■ Task prompt
From the line containing "Fast forward 10" to the end of the data, retype every line exactly and nothing else. Drop the pictures.

☆ ☆ ☆ ☆ ☆ ☆ ☆

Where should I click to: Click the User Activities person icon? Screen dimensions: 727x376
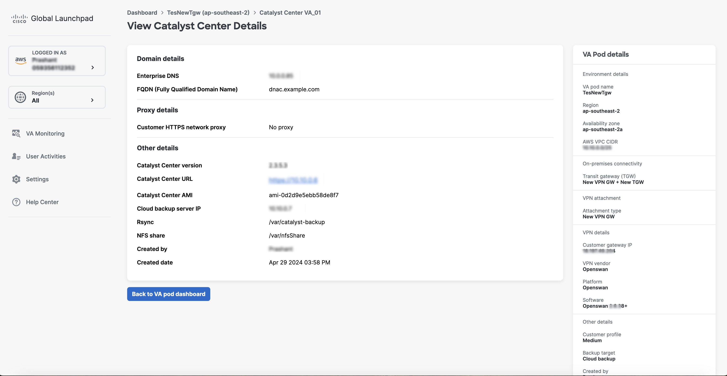pyautogui.click(x=16, y=156)
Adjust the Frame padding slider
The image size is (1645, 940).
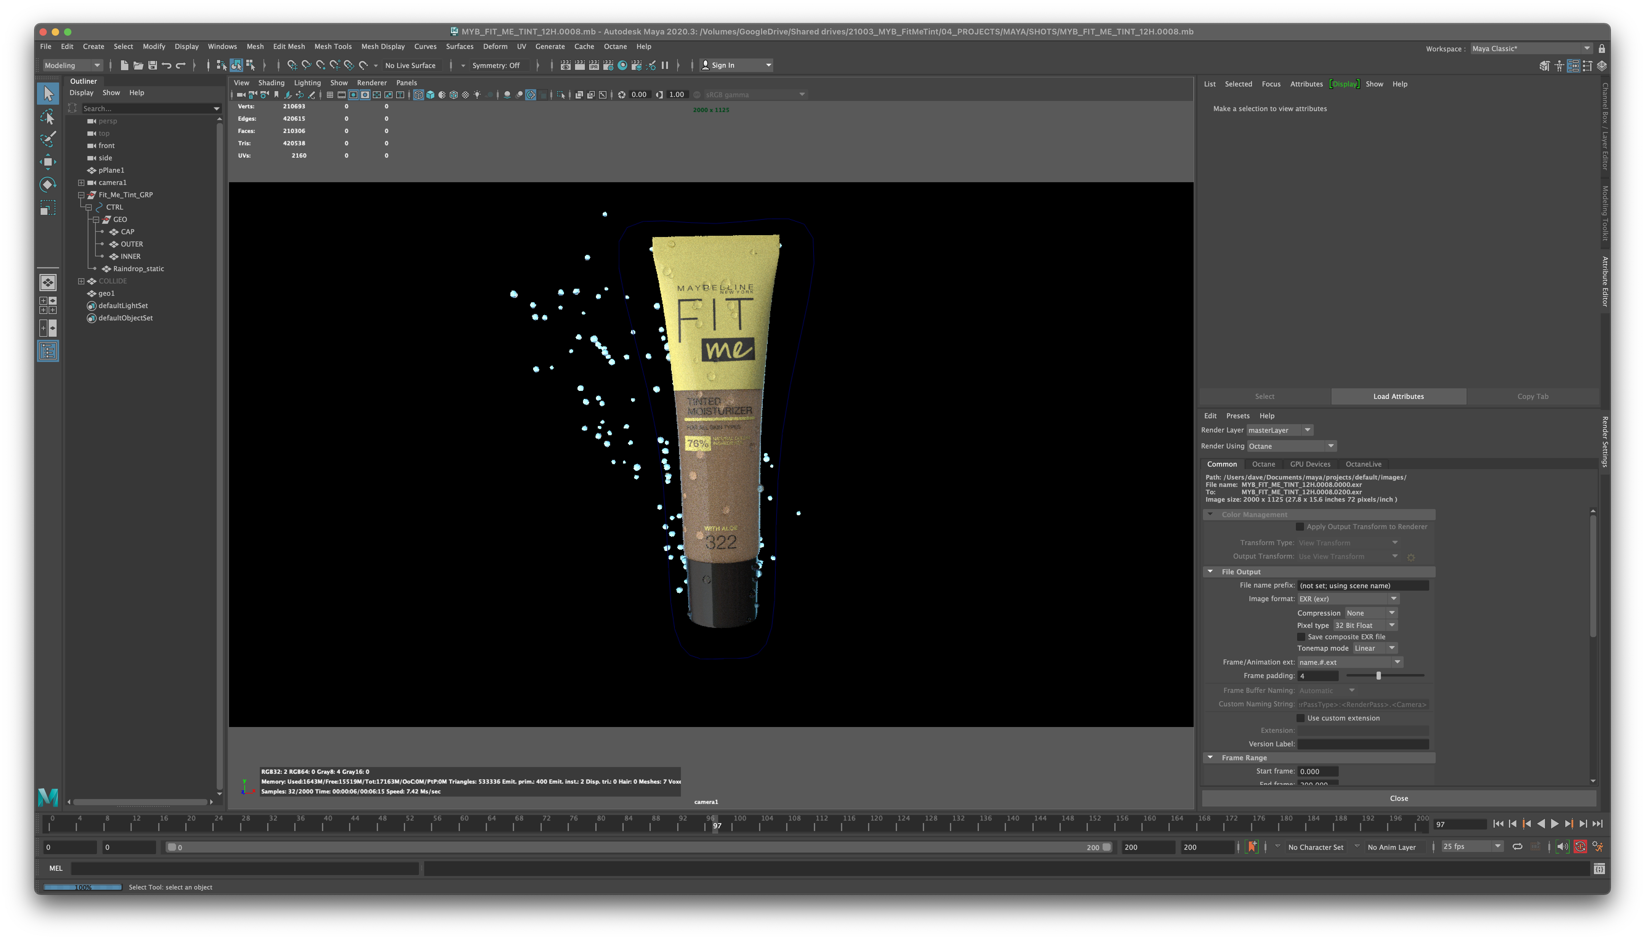[x=1378, y=675]
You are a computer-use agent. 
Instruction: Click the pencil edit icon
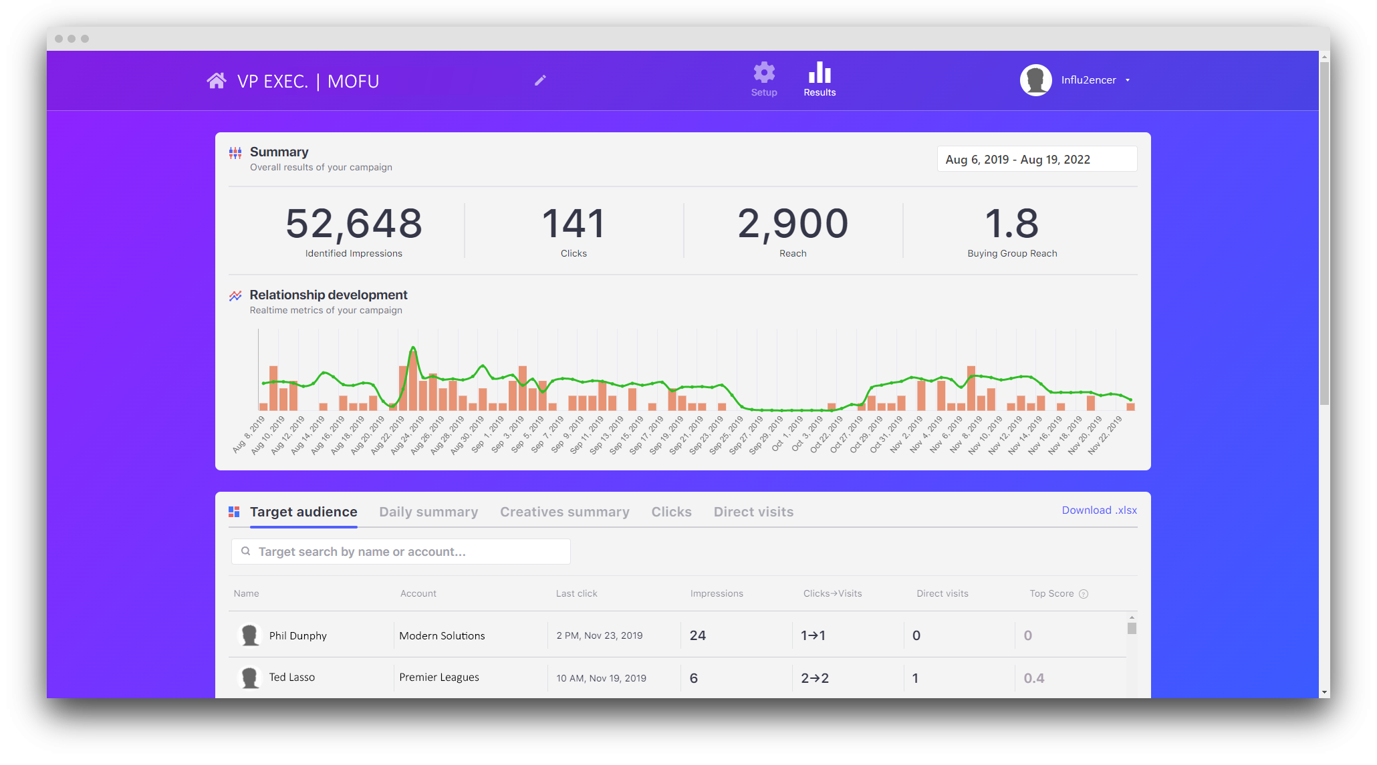[x=540, y=80]
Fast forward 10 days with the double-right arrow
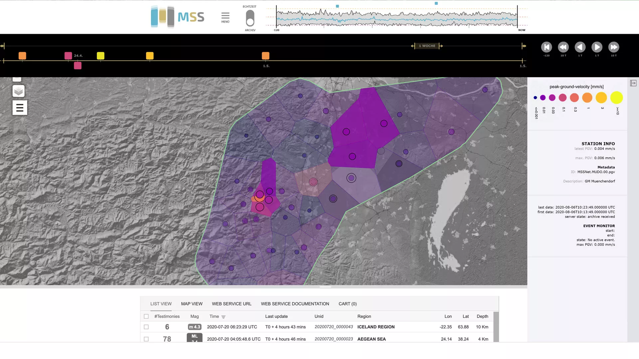 click(x=614, y=47)
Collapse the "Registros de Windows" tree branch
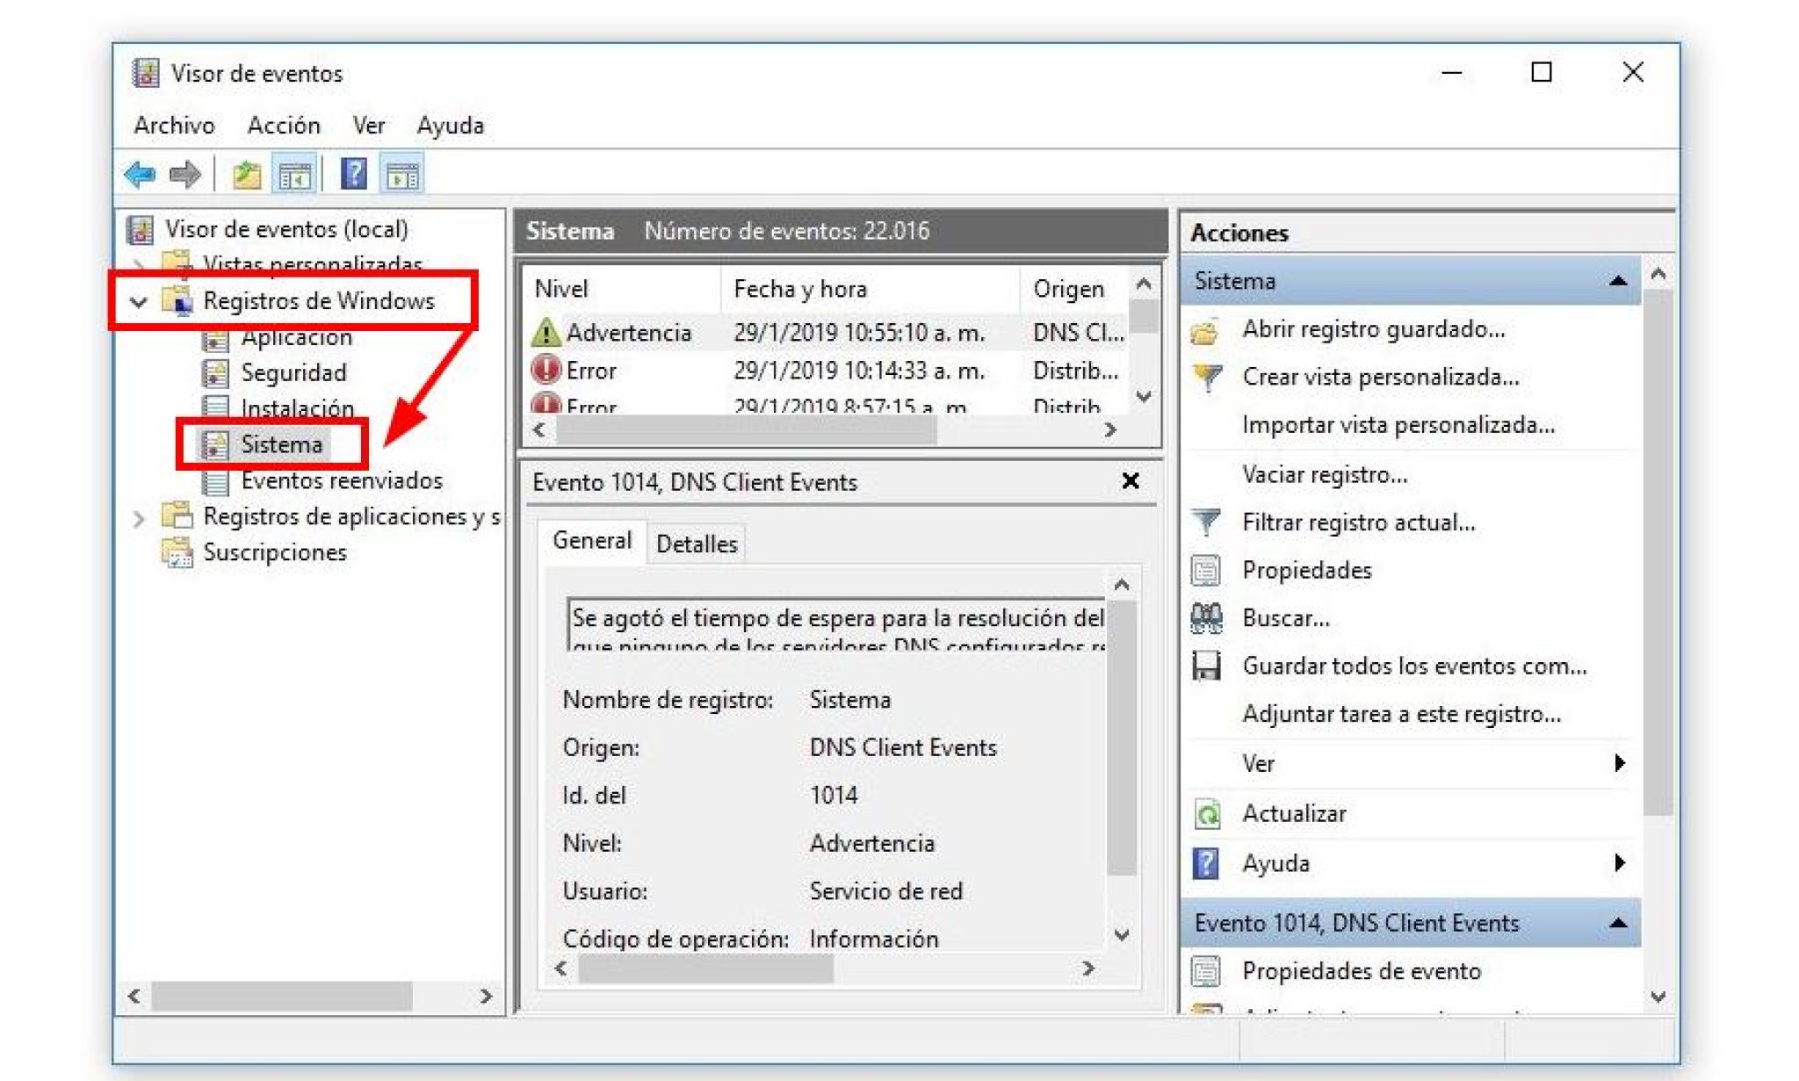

☆ ☆ ☆ ☆ ☆ ☆ ☆

■ Exercise output
Fast forward 10 days with the double-right arrow
 click(x=614, y=47)
Collapse the "Registros de Windows" tree branch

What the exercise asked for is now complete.